'When Breath Becomes Air': A dying neurosurgeon's moving farewell
January 31, 2016 12:00 AM
Norbert von der Groeben/Stanford Hospital and Clinics
Dr. Paul Kalanithi at Stanford Hospital and Clinics in 2014.
"When Breath Becomes Air" by Paul Kalanithi.
By Eileen Weiner
“When Breath Becomes Air” (Random House, $25) is a remarkable memoir and meditation on living and dying. With its posthumous publication, neurosurgeon Paul Kalanithi, who died in March 2015 at age 37, joins the ranks of physician-writer-philosophers who eloquently explore the subject of facing mortality, their patients’ or their own.
Dr. Kalanithi was a writer before he was a doctor, and his engagement with literature and philosophy enriches his perspective and infuses his syntax; this short book is beautifully written, with literary references illuminating personal insights. He earned undergraduate degrees in human biology and literature from Stanford, master’s degrees in literature from Stanford and in the history and philosophy of science and medicine from Cambridge. Planning to be a writer, he rejected the examples set by his physician father, uncle and elder brother.
From an early age Paul Kalanithi was seeking “a deeper understanding of a life of the mind,” studying literature and philosophy “to understand what makes human life meaningful,” but also neuroscience “to understand how the brain could give rise to an organism capable of finding meaning in the world.” Ultimately, he decided that “direct experience of life-and-death questions was essential to generating substantial moral opinions about them … it was only in practicing medicine that I could pursue a serious biological philosophy.” Following a year of intensive pre-med coursework he was accepted at Stanford Medical School, where he eventually chose the grueling specialty of neurosurgery.
In 2013 he was chief resident in neurosurgery at Stanford, nearing the end of 10 years of training, preparing to launch a singular, shining professional future. He planned to not only practice neurosurgery but also continue research in neuroscience: The surgeon-scientist is the pinnacle of accomplishment in this medical field. Instead, as he writes, “the future I had imagined, the one just about to be realized, the culmination of decades of striving, evaporated” with a diagnosis of stage 4 metastatic lung cancer.
This memoir tells the story of the almost two years from that diagnosis until Dr. Kalanithi’s death, a tale of living while dying. The book also presents a fascinating portrayal of the training of a surgeon, including the toll that process takes on the individual and personal relationships, along with glimpses of the complicated doctor-patient relationship in high-stakes specialties such as neurosurgery and oncology.

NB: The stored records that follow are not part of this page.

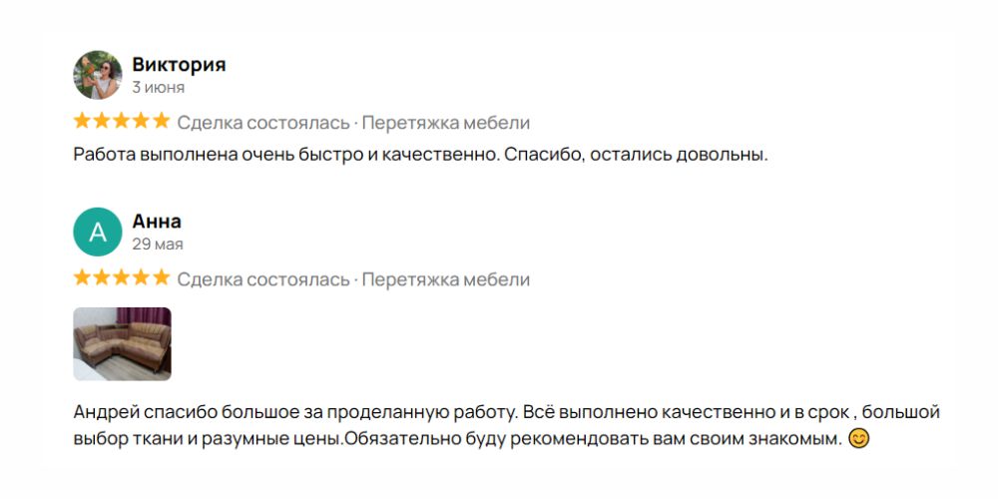Click the smiling emoji ending Анна's review
Screen dimensions: 998x499
[x=858, y=438]
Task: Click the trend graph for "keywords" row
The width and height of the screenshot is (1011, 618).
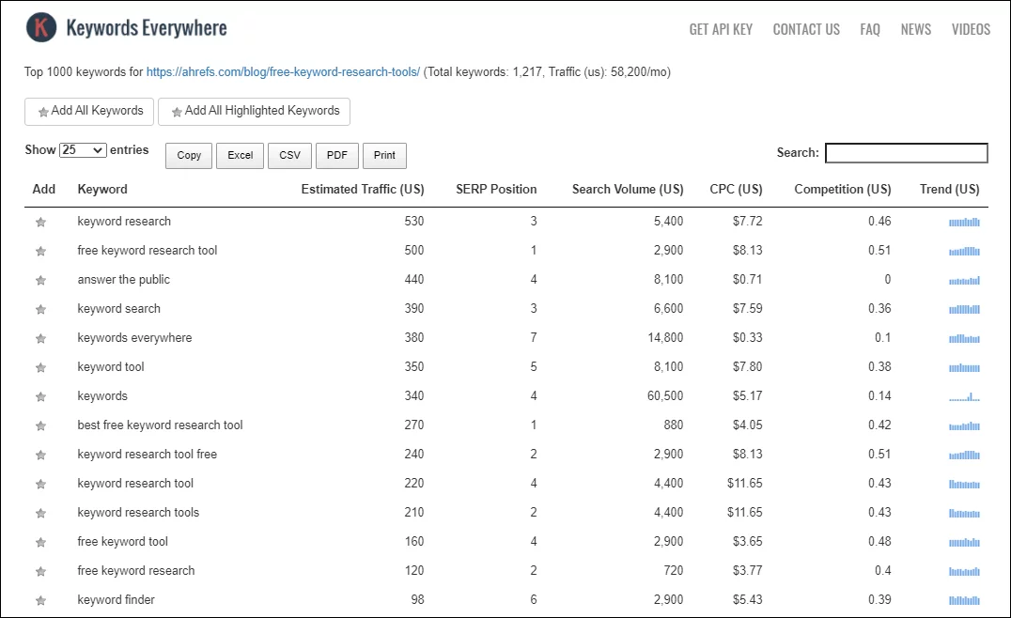Action: pyautogui.click(x=963, y=396)
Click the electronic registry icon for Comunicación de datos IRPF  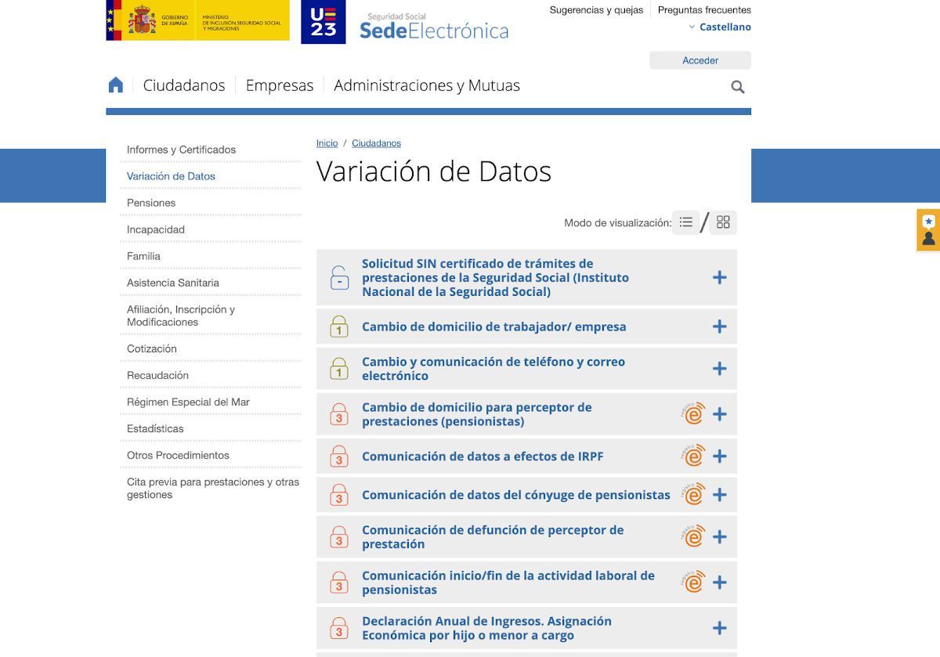693,456
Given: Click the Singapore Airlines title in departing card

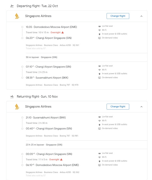Looking at the screenshot, I should [x=38, y=16].
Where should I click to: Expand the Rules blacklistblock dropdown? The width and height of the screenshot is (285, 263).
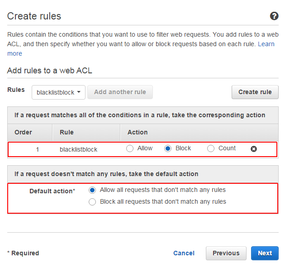tap(58, 92)
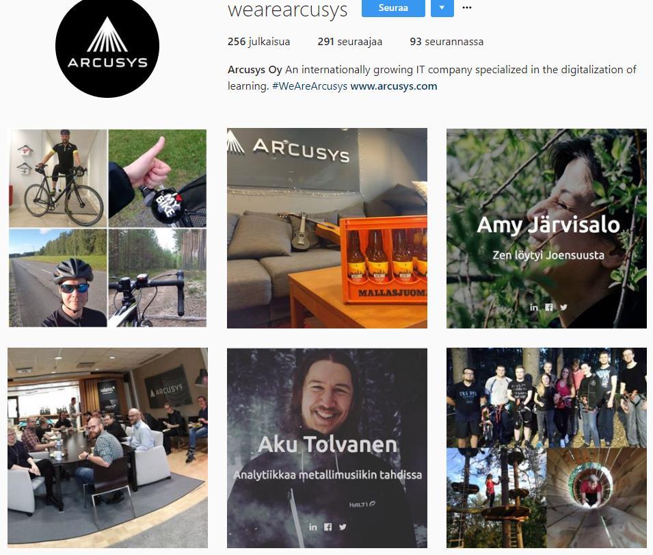Click the Twitter icon on Aku Tolvanen post
653x555 pixels.
pos(343,527)
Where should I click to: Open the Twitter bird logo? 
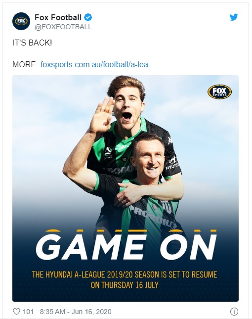(x=234, y=17)
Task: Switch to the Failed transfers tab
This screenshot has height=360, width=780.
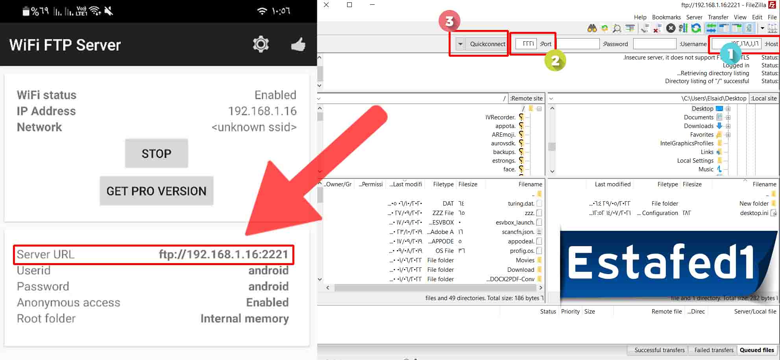Action: 713,350
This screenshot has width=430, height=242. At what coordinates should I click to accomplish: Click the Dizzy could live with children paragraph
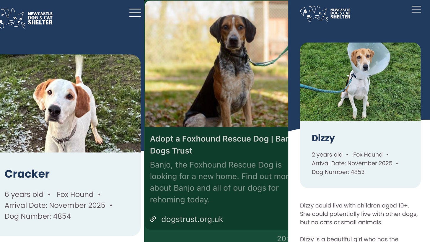click(359, 214)
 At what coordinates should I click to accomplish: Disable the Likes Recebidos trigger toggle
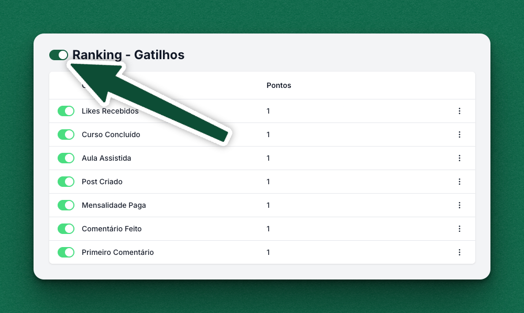tap(66, 111)
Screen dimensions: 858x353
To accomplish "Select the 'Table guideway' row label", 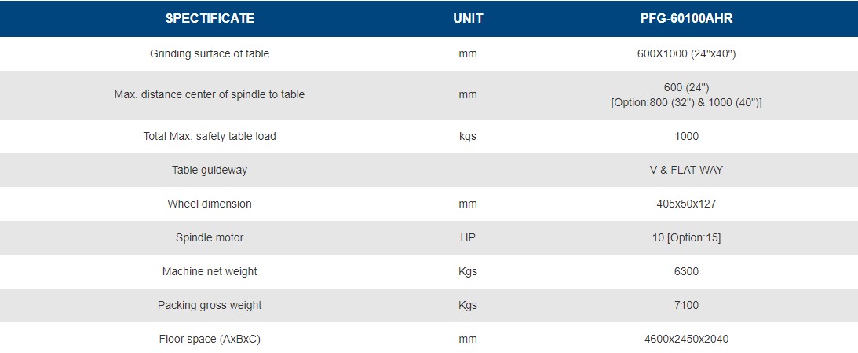I will 210,170.
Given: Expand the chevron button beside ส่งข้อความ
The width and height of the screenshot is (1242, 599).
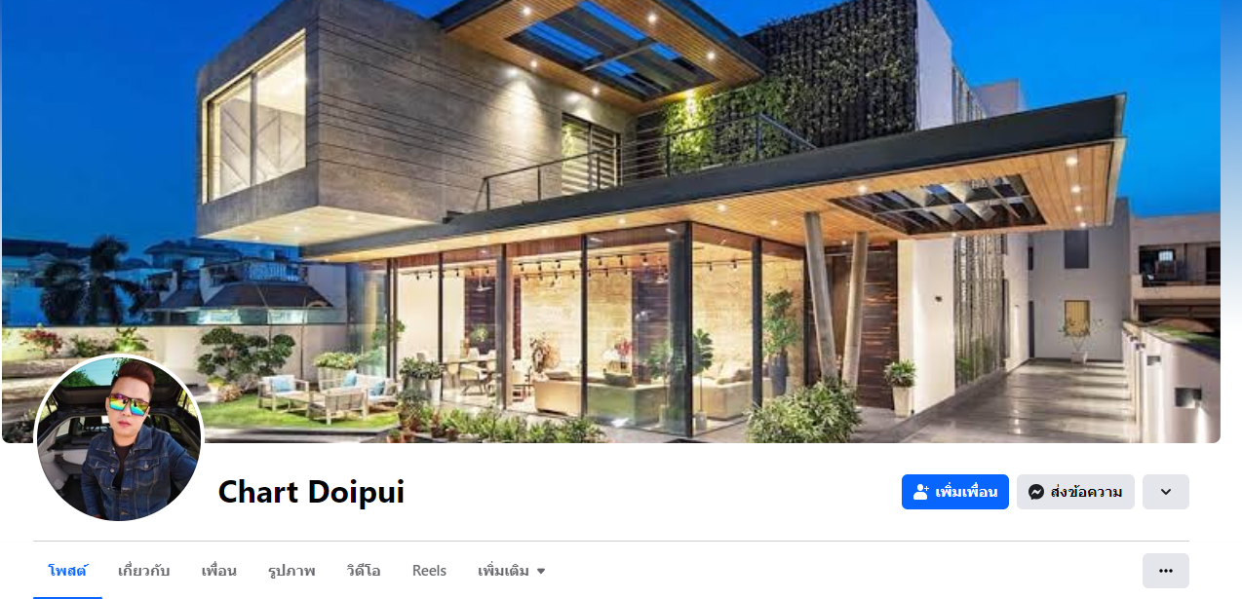Looking at the screenshot, I should pos(1165,492).
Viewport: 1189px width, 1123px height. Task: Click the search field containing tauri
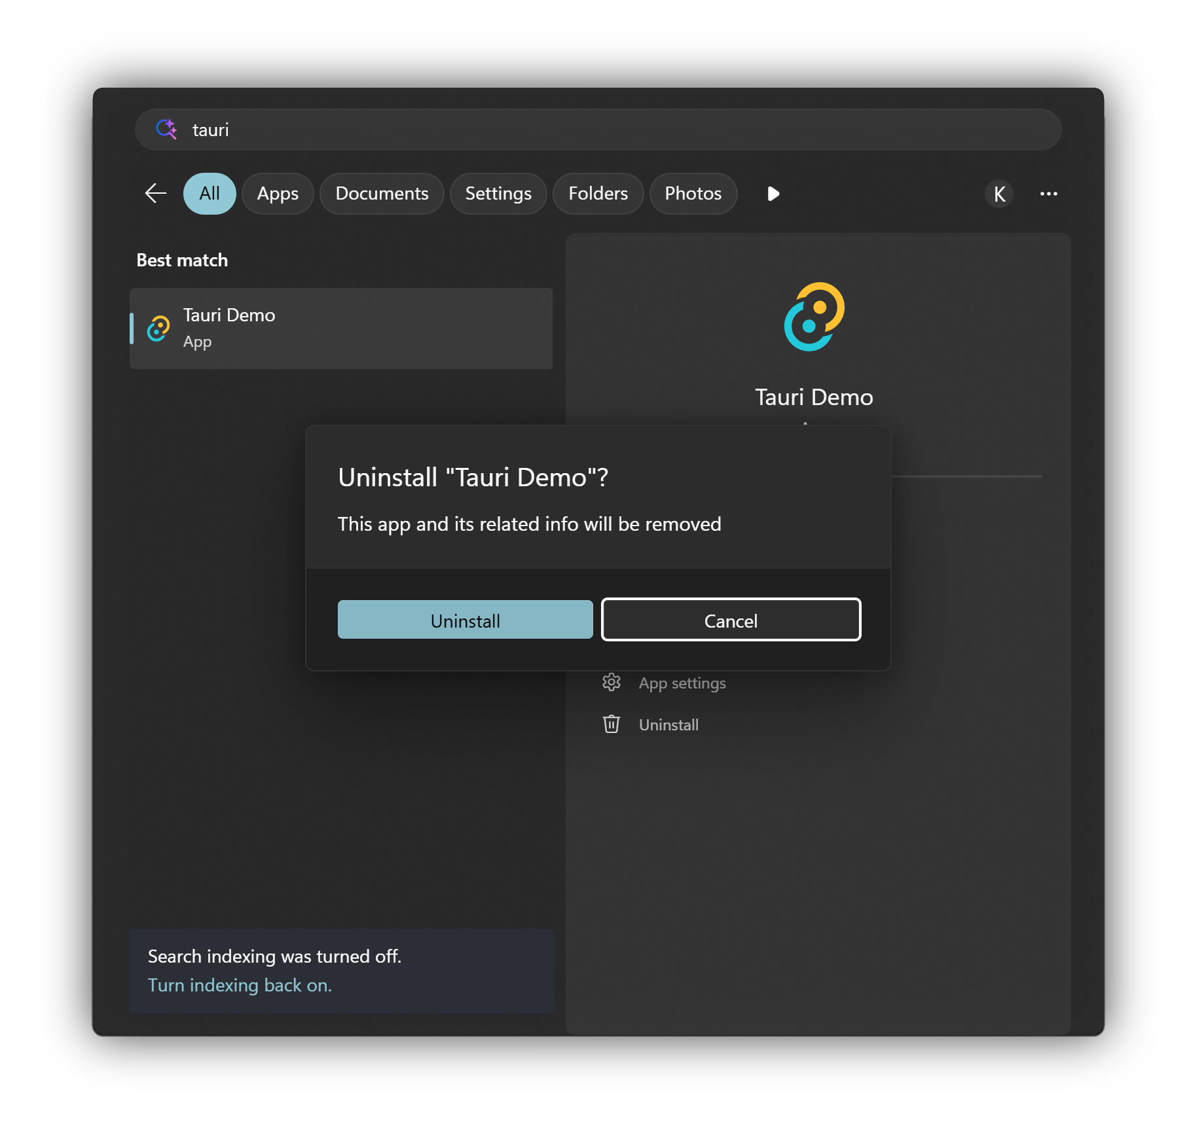click(x=598, y=130)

Personal chronicles about any tragic situation, particularly those involving an untimely death from illness, bear a certain burden of expectation. Some readers will look for answers to apply to their own life challenges and situations. Others will seek new insights to old questions, borrowed epiphanies to store away, without having to face (yet) their own personal tragedies. These readers may find some of what they seek in “When Breath Becomes Air,” but the real gift of this book is the opportunity to reflect on the considerations and choices of one unusually thoughtful individual about how to use his limited time to its best advantage, for him and his family.
His answers will change to accommodate shifts in his treatments and strength, but Dr. Kalanithi was able to identify and pursue what was most important to him in each circumstance: He knew what he wanted to do if he were to live three months, two years, five or 10. Among the choices he and his physician wife made was to have a child. Their daughter was born nine months before her father’s death, and the passages describing their time together are among the most moving in the book.
A line from Samuel Beckett becomes Dr. Kalanithi’s mantra: “I can’t go on. I’ll go on.” Ever the writer, he breaks the news of his diagnosis in an email to a close friend saying, “The good news is that I’ve already outlived two Brontës, Keats and Stephen Crane. The bad news is that I haven’t written anything.” No longer true, with this unforgettable memoir destined to become a classic.